やること:
A - 薬の保管についての文章によると、室温とは何度から何度までのことですか。
B - 薬の保管についての文章を、最後の文のあとから書き継いでください。

課題文:
◆ ◆ ◆
薬は、生き物と同じように、それぞれ適した環境が異なります。
今回は、薬の正しい保管方法についてご紹介しますね。
薬も卵も基本的に湿気に弱い
皆さんは購入した卵を冷蔵庫に入れて保管していますよね。
しかしスーパーで卵を購入するときには常温販売されています。
なぜだと思いますか?
卵がスーパーで常温販売されている理由は、結露による傷みを防ぐことが目的です。
卵の殻には気孔と呼ばれる呼吸に必要な穴が無数に空いています。
温度・湿度差によって表面に結露ができると、気孔から水分と雑菌が内部に入り込んでしまうことがあるのです。
同様のことが薬にも言えます。
一般的な薬は湿気に弱いため、温度・湿度変化によって生じた結露の水分が薬の成分に影響を及ぼすことが考えられるのです。
このことから、「薬はすべて冷蔵庫保管」というのは間違った認識になります。
薬は人間と同様、「高温・多湿・直射日光」を嫌う
薬は温度、湿度、光の影響を受けると分解や変質をし、薬効(薬の効きめ)が変化してしまうことがあります。
薬の正しい保管方法を考えるとき、私たちの日常生活を考えると覚えやすいです。
というのも、薬は人間と同じで高温、多湿、直射日光を嫌います。
一方で暑すぎず、寒すぎず、風通しの良いムシムシしていない場所を好みます。
私たち人間が快適に過ごせる場所というのは、基本的に薬にも快適な場所だといえます。
光による分解や変質を防ぐには、直射日光や強い光に薬をさらさないことです。
窓際などの直射日光の当たる場所はNGです。
ご自宅に光を遮断できる容器があれば、それに入れて保存することも良いですし、引き出しの中に入れて保管することも良いでしょう。
ただし、引き出し保管でもタンスの引き出しのように湿気が溜まりやすい場所はNGです。
特に決められた保管指示のない薬は、室温保存が望ましいでしょう。
室温とは1~30℃のことを言いますが、できれば常温15~25℃が最適な温度です。
夏場の車中などは50℃以上の高温になりますので、車内に放置しないように注意しましょう。
湿度にも気を付ける必要があります。
例えば台所、洗面所、お風呂場などの近くは湿度が高いため、保管には不適です。
風通しの良い場所を探して保管場所を検討してみましょう。
おせんべいなどを保管するときに乾燥剤を使用するように、乾燥剤を使って湿度上昇を防ぐことも効果的です。
薬の種類ごとの保管場所を解説
薬には錠剤、散剤、カプセル剤、水剤、坐薬、点眼剤、軟膏剤、注射剤などさまざまな形態があります。
これらの形態によっても保管場所が異なることを理解しておきましょう。
水剤は冷所保管が基本
一般的な錠剤、散剤、カプセル剤は室温保管が好ましいことは先述の通りですが、水剤に関しては冷所保管が基本となります。
一般的に水剤は高温で変質しやすく、またカビや雑菌の繁殖を防ぐためにも冷所で保管したほうが良いのです。
冷所とは1~15℃の範囲です。
家庭用冷蔵庫の温度は10℃以下ですので、冷所保管する場所は家庭用冷蔵庫で良いでしょう。
冷蔵庫保管する際に注意したい点は、食品と一緒に保管しないこと、食品の入っている容器や瓶に入れ替えないことです。
◆ ◆ ◆
データ一覧:
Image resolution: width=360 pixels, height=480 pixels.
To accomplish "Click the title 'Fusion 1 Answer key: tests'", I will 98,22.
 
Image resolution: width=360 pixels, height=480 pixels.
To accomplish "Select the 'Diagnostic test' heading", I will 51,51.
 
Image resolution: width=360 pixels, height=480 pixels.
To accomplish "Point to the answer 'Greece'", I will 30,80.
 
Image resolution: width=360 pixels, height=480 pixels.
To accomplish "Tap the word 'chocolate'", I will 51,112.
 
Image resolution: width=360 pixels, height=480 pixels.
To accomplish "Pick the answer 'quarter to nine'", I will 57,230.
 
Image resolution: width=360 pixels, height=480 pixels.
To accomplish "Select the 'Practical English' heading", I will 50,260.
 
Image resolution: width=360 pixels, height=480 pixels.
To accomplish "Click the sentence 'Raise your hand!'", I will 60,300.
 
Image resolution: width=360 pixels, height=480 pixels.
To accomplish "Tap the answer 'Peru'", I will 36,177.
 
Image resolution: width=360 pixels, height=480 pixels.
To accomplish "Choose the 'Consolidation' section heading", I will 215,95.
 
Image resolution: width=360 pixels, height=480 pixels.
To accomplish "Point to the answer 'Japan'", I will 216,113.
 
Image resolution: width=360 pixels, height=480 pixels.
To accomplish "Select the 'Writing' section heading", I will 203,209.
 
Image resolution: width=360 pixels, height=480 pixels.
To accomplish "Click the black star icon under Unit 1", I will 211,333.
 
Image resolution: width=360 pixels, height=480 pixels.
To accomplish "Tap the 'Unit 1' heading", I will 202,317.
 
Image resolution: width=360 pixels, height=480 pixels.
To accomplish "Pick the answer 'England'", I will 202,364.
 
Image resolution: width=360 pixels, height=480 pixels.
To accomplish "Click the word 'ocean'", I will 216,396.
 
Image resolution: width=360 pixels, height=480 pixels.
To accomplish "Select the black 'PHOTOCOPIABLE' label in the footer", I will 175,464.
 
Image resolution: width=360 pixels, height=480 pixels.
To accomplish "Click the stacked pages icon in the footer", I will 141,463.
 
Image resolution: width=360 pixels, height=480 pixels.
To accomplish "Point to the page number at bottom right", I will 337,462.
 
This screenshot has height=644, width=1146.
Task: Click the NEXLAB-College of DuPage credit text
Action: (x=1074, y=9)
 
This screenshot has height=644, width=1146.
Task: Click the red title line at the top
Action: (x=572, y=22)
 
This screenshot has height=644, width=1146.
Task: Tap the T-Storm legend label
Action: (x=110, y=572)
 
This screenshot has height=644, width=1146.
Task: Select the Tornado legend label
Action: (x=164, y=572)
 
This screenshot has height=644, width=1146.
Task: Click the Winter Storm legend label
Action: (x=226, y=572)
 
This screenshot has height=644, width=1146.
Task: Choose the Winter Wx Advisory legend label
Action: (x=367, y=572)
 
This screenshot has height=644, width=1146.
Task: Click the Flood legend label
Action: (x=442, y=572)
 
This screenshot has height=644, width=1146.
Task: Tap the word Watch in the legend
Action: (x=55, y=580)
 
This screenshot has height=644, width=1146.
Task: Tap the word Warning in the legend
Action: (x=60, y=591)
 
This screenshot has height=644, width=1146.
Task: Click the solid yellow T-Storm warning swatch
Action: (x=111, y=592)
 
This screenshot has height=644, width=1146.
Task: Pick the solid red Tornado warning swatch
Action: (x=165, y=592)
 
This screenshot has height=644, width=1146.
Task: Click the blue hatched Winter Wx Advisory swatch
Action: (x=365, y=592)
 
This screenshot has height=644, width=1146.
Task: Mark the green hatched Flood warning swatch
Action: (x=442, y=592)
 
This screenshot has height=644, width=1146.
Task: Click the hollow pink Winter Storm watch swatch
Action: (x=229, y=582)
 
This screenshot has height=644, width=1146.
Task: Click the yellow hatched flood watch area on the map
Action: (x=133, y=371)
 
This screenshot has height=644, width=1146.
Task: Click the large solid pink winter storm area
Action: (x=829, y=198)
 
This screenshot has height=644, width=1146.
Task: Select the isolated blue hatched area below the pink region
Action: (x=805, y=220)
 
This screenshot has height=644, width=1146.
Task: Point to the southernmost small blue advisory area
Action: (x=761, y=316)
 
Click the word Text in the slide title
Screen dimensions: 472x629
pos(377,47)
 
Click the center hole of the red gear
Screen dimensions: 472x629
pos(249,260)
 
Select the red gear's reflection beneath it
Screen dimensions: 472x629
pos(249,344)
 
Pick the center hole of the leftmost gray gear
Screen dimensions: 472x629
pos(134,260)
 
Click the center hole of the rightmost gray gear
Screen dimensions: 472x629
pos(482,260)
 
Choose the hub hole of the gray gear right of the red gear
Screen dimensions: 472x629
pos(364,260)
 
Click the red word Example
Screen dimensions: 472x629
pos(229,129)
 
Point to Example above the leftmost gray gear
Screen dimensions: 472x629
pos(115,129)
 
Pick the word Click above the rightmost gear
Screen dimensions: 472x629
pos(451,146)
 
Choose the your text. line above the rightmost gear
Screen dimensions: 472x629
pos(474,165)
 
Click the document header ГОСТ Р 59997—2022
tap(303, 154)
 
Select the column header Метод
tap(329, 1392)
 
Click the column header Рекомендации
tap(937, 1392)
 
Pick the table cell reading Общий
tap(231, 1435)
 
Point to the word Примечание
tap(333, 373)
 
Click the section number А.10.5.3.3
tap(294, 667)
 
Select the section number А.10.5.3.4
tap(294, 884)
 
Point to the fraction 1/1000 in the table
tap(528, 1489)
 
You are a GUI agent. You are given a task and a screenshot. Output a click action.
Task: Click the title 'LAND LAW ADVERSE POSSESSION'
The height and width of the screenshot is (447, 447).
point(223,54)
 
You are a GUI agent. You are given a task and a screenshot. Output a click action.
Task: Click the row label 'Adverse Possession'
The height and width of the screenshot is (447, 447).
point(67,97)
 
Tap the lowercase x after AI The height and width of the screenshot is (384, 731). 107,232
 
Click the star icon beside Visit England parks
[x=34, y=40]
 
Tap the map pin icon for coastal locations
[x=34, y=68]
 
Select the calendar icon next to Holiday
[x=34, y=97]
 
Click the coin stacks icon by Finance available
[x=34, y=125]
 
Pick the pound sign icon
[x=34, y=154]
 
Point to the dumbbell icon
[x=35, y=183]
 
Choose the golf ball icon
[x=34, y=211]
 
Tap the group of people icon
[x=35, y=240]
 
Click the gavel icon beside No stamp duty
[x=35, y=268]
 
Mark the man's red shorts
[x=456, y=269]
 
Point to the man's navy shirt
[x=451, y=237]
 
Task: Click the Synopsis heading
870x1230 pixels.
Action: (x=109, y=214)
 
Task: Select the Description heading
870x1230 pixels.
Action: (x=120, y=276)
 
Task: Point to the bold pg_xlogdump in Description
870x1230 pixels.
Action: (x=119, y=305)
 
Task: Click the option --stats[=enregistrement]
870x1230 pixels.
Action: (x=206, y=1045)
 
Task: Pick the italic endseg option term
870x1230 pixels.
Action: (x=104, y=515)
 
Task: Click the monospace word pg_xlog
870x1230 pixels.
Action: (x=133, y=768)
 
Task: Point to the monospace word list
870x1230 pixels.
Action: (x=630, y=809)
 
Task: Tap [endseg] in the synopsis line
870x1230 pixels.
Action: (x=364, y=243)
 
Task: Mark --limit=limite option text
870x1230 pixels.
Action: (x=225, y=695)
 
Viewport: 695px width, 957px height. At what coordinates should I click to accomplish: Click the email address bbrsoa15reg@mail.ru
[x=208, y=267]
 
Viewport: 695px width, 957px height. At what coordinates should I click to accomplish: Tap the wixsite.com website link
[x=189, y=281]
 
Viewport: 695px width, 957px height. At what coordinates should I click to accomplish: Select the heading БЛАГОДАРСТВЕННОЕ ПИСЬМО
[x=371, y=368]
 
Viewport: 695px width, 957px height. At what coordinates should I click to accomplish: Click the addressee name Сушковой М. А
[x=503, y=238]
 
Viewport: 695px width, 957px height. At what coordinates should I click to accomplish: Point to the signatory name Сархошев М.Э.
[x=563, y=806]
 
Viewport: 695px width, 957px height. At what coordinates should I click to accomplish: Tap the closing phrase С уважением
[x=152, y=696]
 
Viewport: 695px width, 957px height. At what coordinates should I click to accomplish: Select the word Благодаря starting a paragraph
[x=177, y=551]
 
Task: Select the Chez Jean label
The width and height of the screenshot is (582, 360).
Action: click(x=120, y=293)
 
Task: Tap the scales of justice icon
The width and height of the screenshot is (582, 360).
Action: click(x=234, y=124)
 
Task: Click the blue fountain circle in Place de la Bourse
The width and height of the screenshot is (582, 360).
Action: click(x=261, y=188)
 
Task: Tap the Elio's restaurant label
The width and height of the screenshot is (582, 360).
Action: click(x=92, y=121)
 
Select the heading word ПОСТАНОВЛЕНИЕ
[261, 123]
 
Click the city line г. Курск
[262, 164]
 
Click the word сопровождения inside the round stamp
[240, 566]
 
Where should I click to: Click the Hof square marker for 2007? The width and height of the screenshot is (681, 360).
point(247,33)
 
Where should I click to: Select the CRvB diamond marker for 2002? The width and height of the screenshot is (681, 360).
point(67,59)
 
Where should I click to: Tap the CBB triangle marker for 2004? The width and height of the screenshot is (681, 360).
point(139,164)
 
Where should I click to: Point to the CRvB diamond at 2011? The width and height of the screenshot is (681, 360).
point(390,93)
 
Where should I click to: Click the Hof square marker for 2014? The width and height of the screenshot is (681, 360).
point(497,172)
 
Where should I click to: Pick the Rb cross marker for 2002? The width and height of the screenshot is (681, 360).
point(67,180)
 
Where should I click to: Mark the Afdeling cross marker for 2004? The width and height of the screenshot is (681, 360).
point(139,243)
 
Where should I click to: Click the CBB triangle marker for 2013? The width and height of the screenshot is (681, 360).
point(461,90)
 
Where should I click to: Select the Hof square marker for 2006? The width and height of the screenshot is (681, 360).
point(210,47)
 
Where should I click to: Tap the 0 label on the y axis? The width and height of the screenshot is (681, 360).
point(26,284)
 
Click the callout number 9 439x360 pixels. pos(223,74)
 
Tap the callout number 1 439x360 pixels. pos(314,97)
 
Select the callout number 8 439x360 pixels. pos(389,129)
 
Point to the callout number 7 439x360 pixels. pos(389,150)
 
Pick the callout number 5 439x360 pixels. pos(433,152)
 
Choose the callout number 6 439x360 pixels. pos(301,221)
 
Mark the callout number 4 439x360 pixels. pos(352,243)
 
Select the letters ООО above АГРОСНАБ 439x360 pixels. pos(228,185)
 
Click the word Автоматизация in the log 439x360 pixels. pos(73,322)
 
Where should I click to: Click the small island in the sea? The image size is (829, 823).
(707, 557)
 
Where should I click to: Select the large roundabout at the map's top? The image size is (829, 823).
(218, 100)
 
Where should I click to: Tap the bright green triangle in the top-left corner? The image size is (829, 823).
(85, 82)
◆ ◆ ◆
解答:
A - 1~30℃です。

B -
子どもがジュースなどと薬を誤認して口にしてしまうと、重大な事故を引き起こす可能性もあります。
薬と食品は必ず分けて保管するようにしましょう。
薬専用のタッパーなどに入れて保管するのも良いと思います。
「冷凍庫で保管しても良いですか?」と聞かれることもありますが、家庭用冷凍庫の温度はマイナス12℃以下です。
冷凍庫保管した薬が室温に戻ったときに結露の原因となりますし、薬によっては冷凍によって結晶化することで変質してしまうものがあります。
このため、特に指示がない限りは冷凍庫保管をしてはいけません。
坐薬は、冷所保管or室温保管のいずれか
坐薬は冷所保管の指示があるものと、室温保管でも大丈夫なものと2種類存在します。
肛門から挿入し直腸で体温で溶ける坐薬は、あたたかいところに置いておくと溶けてしまうので、冷蔵庫保管となります。
しかし、水分を吸収して溶けるタイプの坐薬は冷蔵庫に入れる必要はありません。
保管方法は坐薬の種類によって異なりますので、それぞれの具体的な保管方法を薬剤師に確認しておきましょう。
点眼剤は、冷所保管or室温保管のいずれか
点眼剤は冷所保管の指示があるものは冷蔵庫で保管しましょう。
しかし、冷所保管の指示がない点眼剤を冷蔵庫で保管すると、薬の成分が変質したり、点眼剤先端の目詰まり原因になったり、目に与える刺激が増すこともありますので、室温保管が好ましいでしょう。
その際、遮光袋に入れて外からの光を遮るなどの工夫が必要なものもあるので注意しましょう。
軟膏剤は室温保管が基本
軟膏剤の一部は冷所保管が必要ですが、多くの軟膏剤は室温保管で問題ありません。
引火性のある薬もあるため、しっかりとふたを締めて火元から離れた場所で保管しましょう。
注射剤は、冷所保管or室温保管のいずれか
注射剤は冷所保管と室温保管とが混在しています。
インスリンのように凍結を避ける注射剤もあれば、高温を避けるものも存在します。
出先で使用する際でも決められた保管方法を守るような工夫が必要なこともあるので、困ったときは薬剤師に相談して解決策を一緒に考えてもらうと良いでしょう。
一包化薬の処方時は、分割調剤サービスを検討しよう
一包化(※)された薬は、既製のPTPシート(※)よりも、湿気、光にさらされやすい条件となっています。
※一包化…一回に複数の薬を服用する場合などに、まとめて一袋にしておくこと。錠剤の紛失・飲み忘れなどの防止につながる。 一包化は、医師の指示のもと薬剤師が行う。
※PTPシート…錠剤やカプセルを包装する、アルミニウムとプラスチックなどでできたシート
また、薬剤師による一包化時に一度外気に触れているため、既製品よりも保管期間が短くなります。
一包化された薬を、一回の処方日数内で使い切る分にはほとんど問題がありません。
しかし、長期処方の一包化調剤を一度で行うことは推奨されていません。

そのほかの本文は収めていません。